▸ **Problem statement**
Search the records for "radio". Copy every line where it appears.

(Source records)
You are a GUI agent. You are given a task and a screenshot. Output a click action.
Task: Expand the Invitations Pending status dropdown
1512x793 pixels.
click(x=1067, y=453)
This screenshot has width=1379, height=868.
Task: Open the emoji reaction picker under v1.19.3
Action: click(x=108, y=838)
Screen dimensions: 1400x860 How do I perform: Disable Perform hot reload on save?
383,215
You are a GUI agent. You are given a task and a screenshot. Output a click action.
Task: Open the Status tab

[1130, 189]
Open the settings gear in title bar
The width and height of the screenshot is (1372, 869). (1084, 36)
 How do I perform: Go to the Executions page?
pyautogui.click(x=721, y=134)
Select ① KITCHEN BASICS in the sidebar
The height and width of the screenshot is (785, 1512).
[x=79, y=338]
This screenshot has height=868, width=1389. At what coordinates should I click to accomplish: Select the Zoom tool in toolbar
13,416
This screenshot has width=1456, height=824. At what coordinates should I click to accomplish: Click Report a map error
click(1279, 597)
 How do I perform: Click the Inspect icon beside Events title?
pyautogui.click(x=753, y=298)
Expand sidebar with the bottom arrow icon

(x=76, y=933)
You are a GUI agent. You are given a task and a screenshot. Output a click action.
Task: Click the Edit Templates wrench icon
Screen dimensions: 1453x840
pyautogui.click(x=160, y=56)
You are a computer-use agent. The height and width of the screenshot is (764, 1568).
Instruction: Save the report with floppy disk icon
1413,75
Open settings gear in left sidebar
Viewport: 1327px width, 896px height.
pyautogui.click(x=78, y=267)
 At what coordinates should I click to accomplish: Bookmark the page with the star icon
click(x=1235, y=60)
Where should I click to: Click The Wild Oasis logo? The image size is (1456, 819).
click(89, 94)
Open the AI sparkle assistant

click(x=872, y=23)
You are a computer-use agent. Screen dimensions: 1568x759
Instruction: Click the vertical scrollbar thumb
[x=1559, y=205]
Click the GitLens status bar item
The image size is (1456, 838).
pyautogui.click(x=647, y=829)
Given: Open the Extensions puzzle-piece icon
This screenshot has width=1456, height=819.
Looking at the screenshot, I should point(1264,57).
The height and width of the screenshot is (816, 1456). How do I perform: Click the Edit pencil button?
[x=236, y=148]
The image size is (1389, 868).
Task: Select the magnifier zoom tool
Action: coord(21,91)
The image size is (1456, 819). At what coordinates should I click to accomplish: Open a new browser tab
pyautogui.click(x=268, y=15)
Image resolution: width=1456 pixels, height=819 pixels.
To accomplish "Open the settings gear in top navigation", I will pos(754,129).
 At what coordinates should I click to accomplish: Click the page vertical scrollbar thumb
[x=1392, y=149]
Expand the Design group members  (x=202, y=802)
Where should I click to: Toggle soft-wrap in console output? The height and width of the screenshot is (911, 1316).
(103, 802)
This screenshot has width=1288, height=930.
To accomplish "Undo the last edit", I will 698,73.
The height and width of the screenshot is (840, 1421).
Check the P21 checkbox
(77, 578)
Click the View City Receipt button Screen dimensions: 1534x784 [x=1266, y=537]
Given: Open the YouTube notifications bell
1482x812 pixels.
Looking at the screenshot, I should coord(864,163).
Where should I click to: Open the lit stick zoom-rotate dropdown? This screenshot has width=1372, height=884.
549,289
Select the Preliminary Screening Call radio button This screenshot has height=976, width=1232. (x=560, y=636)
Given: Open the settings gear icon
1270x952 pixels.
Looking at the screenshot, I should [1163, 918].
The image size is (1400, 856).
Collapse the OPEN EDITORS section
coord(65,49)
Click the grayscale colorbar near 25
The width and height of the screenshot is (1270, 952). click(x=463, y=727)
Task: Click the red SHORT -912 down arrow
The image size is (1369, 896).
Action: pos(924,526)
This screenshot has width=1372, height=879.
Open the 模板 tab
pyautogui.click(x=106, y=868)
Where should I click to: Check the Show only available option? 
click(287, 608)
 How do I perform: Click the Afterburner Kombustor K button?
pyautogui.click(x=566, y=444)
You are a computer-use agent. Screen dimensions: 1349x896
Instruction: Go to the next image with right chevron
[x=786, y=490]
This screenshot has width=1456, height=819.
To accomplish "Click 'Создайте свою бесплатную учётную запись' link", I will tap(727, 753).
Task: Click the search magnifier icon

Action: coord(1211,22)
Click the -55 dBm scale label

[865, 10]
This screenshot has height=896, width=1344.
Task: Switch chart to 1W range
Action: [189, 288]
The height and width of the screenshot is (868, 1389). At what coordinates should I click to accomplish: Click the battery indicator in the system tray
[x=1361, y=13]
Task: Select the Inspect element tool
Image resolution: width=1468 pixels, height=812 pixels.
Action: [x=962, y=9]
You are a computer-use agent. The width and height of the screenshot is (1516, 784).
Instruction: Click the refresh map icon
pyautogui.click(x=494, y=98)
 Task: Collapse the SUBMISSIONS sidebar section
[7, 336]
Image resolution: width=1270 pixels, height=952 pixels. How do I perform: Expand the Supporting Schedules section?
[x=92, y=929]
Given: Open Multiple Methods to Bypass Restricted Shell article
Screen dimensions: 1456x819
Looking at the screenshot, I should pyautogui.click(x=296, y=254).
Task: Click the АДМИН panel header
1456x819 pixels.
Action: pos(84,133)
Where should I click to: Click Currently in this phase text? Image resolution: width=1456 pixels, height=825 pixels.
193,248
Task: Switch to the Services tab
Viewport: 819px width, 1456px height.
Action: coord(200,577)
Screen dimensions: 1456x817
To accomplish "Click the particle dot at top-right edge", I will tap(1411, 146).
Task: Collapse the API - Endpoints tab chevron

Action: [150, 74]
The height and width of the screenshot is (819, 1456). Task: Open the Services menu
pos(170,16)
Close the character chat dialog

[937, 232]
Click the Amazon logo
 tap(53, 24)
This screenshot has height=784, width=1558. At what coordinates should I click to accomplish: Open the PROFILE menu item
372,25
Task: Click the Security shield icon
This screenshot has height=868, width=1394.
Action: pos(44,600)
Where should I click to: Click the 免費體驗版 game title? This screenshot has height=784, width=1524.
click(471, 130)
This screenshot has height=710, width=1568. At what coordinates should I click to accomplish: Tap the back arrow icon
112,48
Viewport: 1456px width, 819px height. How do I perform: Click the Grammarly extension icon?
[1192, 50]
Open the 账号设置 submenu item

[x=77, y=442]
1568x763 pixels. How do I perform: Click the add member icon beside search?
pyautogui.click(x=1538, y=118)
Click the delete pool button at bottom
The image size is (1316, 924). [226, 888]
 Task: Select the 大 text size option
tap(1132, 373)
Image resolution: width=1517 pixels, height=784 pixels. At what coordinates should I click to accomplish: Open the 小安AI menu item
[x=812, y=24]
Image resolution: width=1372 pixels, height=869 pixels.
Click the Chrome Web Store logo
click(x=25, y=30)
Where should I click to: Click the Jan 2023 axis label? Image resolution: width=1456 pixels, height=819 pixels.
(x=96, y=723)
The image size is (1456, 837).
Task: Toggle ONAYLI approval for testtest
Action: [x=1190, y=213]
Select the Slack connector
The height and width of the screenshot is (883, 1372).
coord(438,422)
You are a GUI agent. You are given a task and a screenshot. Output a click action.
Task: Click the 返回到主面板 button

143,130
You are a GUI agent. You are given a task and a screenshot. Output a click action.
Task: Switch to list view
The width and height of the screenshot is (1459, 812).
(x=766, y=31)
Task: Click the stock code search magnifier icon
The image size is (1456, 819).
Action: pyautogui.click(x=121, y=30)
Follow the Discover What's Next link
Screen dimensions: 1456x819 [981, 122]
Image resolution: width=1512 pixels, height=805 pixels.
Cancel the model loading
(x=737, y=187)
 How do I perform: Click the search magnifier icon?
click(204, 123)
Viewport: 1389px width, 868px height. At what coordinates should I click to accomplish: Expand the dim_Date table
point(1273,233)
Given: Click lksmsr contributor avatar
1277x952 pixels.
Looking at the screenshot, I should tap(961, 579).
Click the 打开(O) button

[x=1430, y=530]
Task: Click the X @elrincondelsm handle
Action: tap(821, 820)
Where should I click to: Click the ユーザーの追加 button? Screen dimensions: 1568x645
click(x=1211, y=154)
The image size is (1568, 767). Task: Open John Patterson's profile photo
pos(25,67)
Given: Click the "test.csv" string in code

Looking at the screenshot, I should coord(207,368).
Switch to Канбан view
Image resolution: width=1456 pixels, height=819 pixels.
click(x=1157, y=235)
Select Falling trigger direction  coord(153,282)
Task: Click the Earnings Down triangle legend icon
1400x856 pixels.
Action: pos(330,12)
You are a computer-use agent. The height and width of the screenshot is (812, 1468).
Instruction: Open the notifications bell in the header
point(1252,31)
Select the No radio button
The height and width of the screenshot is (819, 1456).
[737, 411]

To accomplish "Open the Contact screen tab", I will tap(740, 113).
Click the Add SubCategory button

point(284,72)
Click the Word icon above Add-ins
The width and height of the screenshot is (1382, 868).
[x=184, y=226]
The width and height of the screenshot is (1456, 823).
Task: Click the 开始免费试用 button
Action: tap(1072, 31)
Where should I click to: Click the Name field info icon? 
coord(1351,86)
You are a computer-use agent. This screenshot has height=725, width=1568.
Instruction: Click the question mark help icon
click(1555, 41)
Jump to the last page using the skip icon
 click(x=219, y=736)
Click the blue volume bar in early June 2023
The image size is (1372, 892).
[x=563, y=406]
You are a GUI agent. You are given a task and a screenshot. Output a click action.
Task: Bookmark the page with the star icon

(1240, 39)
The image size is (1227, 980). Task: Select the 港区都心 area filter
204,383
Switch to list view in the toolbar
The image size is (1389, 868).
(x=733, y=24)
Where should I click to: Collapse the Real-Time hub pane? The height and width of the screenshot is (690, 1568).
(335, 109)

▸ **Solution**
Select the Preliminary Screening Call radio button This screenshot has height=976, width=1232. (x=560, y=636)
Select the No radio button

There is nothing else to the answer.